--- SUPPLIED RECORDS Enclosed Below ---

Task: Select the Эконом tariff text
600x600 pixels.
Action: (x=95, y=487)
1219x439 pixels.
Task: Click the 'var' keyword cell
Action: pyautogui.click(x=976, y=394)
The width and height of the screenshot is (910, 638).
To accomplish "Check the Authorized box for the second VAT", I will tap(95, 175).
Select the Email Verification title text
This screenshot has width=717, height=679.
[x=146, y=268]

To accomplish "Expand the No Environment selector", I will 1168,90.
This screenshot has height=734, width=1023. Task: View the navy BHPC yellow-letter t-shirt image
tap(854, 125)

--- End of Enclosed SUPPLIED RECORDS ---

WHAT TO WORK ON: An exact transcription of the entries is needed, complete to the final line.

EXERCISE SOLUTION:
Task: Select the Эконом tariff text
600x600 pixels.
Action: (x=95, y=487)
1219x439 pixels.
Task: Click the 'var' keyword cell
Action: pyautogui.click(x=976, y=394)
The width and height of the screenshot is (910, 638).
To accomplish "Check the Authorized box for the second VAT", I will tap(95, 175).
Select the Email Verification title text
This screenshot has width=717, height=679.
[x=146, y=268]

To accomplish "Expand the No Environment selector", I will 1168,90.
This screenshot has height=734, width=1023. Task: View the navy BHPC yellow-letter t-shirt image
tap(854, 125)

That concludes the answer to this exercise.